What is the future of design as a discipline? What do design educators need to teach in order to create the next generation of designers?
Having had recent conversations with Karen Blincoe and Daniel Charney (Goldsmith’s BA Design External Examiners), I’ve been confused and concerned by what seems to be a split within the design discipline. Now this split maybe in my head – which is quite likely – but I’ve come across a couple of articles, blog posts and papers recently that have made me think this.
From what I can see, the split is this: some people are looking at the future of design as way to transform the world and peoples lives (this is arguably what design has always done), we can see clear evidence for this in the way that Hilary Cottam won (the rather ambiguous) title of ‘Designer of the Year’ in 2005. There were rumblings within the design community (and beyond) that this was a bad decision, that Cottam wasn’t a ‘designer’, she didn’t design ‘things’. Hilary Cottam represents a shifting view that design can “tackle some of the more intractable social problems of our day”. Designers will then need to work more closely with policy makers, politicians, and other ‘social engineers’.
What this signals is the use of design, both its processes and people, to engage fully in both political and social processes, enabling designers (and their collaborators) to find ‘solutions’ (even though this word is fraught with problems) to change peoples lives for the positive.
One of the main implications for me in this is: what skills and knowledge do design educators need to impart on their students? I find the question really exciting. I’ve always had a bit of a problem with ‘skills-led’ design education, it feels like putting in a gun in a child’s hands and telling it to go into the world and have fun.

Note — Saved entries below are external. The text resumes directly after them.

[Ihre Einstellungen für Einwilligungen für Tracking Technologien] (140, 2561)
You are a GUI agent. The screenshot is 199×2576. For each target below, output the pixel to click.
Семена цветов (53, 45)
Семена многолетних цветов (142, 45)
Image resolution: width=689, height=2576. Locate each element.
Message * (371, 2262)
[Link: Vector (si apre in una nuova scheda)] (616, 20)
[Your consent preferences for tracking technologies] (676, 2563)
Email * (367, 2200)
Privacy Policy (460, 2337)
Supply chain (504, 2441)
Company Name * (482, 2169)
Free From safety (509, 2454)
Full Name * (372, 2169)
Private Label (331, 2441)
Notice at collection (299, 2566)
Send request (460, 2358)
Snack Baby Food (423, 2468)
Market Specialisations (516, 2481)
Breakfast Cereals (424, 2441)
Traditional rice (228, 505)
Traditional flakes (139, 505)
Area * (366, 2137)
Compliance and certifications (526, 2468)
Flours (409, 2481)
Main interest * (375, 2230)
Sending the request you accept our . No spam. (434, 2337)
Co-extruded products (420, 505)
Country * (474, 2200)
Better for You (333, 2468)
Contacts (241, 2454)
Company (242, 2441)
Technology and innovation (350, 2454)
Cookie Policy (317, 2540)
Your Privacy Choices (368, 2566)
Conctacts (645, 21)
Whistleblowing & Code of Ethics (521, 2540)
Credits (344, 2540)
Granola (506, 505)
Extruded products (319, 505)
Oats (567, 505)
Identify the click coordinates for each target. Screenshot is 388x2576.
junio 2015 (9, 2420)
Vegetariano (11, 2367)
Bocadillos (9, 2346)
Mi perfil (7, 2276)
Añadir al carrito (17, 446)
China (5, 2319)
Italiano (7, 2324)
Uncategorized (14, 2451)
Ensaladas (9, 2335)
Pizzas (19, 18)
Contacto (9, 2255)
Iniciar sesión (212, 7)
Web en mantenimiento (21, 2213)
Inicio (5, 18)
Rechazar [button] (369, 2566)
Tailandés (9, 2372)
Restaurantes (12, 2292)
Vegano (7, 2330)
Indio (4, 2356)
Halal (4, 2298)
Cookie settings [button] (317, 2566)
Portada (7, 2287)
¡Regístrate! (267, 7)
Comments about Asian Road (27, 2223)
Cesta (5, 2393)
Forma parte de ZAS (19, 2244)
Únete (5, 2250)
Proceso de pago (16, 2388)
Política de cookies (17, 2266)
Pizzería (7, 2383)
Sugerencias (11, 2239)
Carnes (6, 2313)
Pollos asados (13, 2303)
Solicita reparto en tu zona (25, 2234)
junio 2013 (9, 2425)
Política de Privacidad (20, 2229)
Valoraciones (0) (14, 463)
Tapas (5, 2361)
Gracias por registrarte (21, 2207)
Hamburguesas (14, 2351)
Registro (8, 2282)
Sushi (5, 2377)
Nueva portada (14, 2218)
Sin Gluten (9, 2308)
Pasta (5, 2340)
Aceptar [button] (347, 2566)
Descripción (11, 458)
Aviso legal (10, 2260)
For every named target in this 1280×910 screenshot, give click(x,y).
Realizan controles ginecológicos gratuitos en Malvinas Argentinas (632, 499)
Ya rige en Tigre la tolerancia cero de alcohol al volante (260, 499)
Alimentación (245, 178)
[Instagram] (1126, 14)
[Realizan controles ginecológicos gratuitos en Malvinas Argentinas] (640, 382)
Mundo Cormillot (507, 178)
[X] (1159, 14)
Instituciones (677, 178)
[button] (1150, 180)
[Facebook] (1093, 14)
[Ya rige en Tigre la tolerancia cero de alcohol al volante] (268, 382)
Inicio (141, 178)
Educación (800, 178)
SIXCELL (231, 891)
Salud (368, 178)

Designers need to learn how to think, how to create things that engage and change peoples lives… designers need to understand the implications of their work.
In my conversation with Karen she said something that has stuck in my mind, to paraphrase: “Eco-design’s biggest problem has been its failure to create leaders, instead its created designers with no confidence, who believe they’re losers”. At the core of this is the need for design education to value and instil cutting edge thinking, a critical practice, and the skills to enable the communication and implementation of this through design. Quite a challenge. So design education needs to create leaders – people with the confidence to go into the world and have a vision of what it can be in the future.
Now the split happens when designers have narrow views of their discipline, when they say “ideas are easy, now detail it and make it sell”. Understanding design as purely the detailing, production and selling of things, will continue to feed the view that designers are slaves to industry. And as Matt Jones said (via John Thackara) designers are the “shapers of possibility spaces, rather than things.”